There may also be the psychological impression that an older building without separately metered utilities is of a lower quality, depending on how picky and competitive your rental market is. People may also filter their listings by the rental amount and your units are removed from their search results from the start.
"Utilities Included"
When this tenant is responsible for the bill, this variability is no longer your concern and you can have uniform rents, eliminating a potential unexpected risk factor.

Another thing to consider is that when you purchase a property where the landlord is responsible for all utility payments, it is standard practice that the rental rate is the typical rental rate for similar units in the area PLUS the estimated average monthly utility usage for a typical tenant.
That sounds logical on paper, but the problem you will run in to is that some tenants are more expensive than others when it comes to utility use.
Some people might be responsible about keeping windows closed when the heat is on, turning off lights when not in use, and other such methods, but even a renter who pays their rent on time every month may have different lifestyle habits that lead their utility bills to exceed your estimates.
When this tenant is responsible for the bill, this variability is no longer your concern and you can have uniform rents, eliminating a potential unexpected risk factor.

Is it a deal breaker?
If you find a property that doesn’t have separately metered utilities, but your strategy still points you towards considering investing, is this a deal breaker?

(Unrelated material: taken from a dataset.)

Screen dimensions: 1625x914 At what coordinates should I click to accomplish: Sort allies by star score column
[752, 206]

We would say no; a good deal is a good deal, with one major caveat. Ideally, you want separate meters, but if a property is checking the boxes for you, whether it be in a high-growth area, has a healthy pre-existing cash flow stream, or whatever other reason, you shouldn’t turn your nose up at a good opportunity if this is your only objection.
When comparing two properties that seem very similar on paper, but one has separately metered utilities and the other doesn’t, you should lean towards the separately metered property.

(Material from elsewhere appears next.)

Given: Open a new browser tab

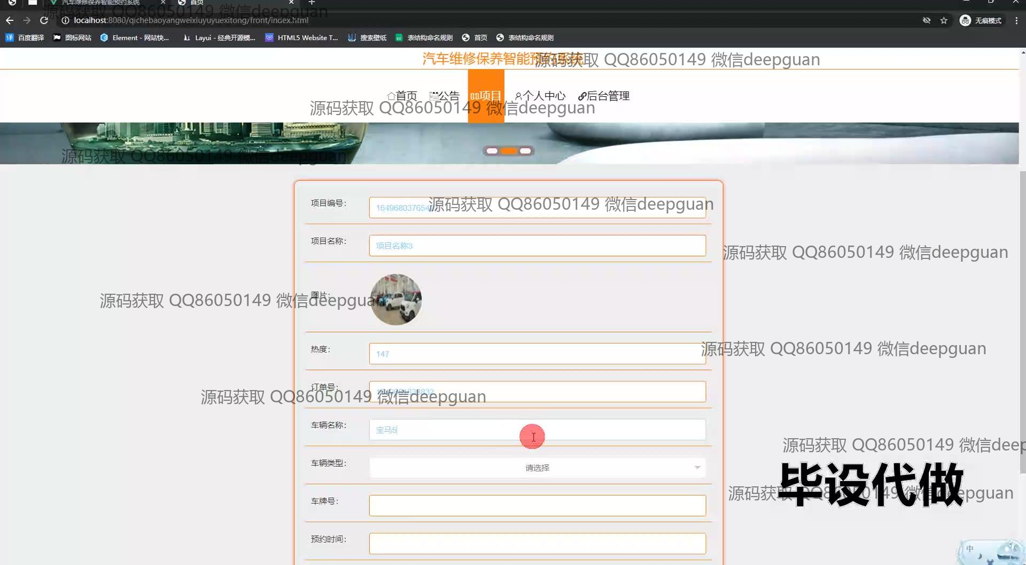Looking at the screenshot, I should [x=312, y=3].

There is value in having separate meters that should go into your due diligence underwriting. Ideally, the price of a property that does not have separately metered utilities should ideally be discounted by the installation costs for a professional to convert the property to separate meters.
The best deals would have an additional discount included for your time to organize this work. Of course, this might be impossible to pull off in some circumstances, as the cost of bringing a building to working order with separate utilities can vary, depending on the pre-existing mechanical engineering in your property. That said, it’s worth also taking into account whether or not metering separately is feasible as a future capital expenditure even if it’s not something you’re planning to do in the immediate future.
What We Do
If our team identified a building where, for some strategical reason, we planned to move towards separate meters of the course of a 3 year transitioning strategy, this would be an acceptable situation where we would feel comfortable covering utility payments as the landlord for the first few years. The things we would shy away from were buildings where some mechanical or structural component prohibited separate metering. Older buildings may be exorbitantly expensive to separately meter. This situation would probably be the only one that would prevent us from investing in a cash-flowing building. If you need gut renovations to modernize your buildings’ operational systems, it’s likely the building will have unforeseen costs down the line and isn’t worthy of your time anyway.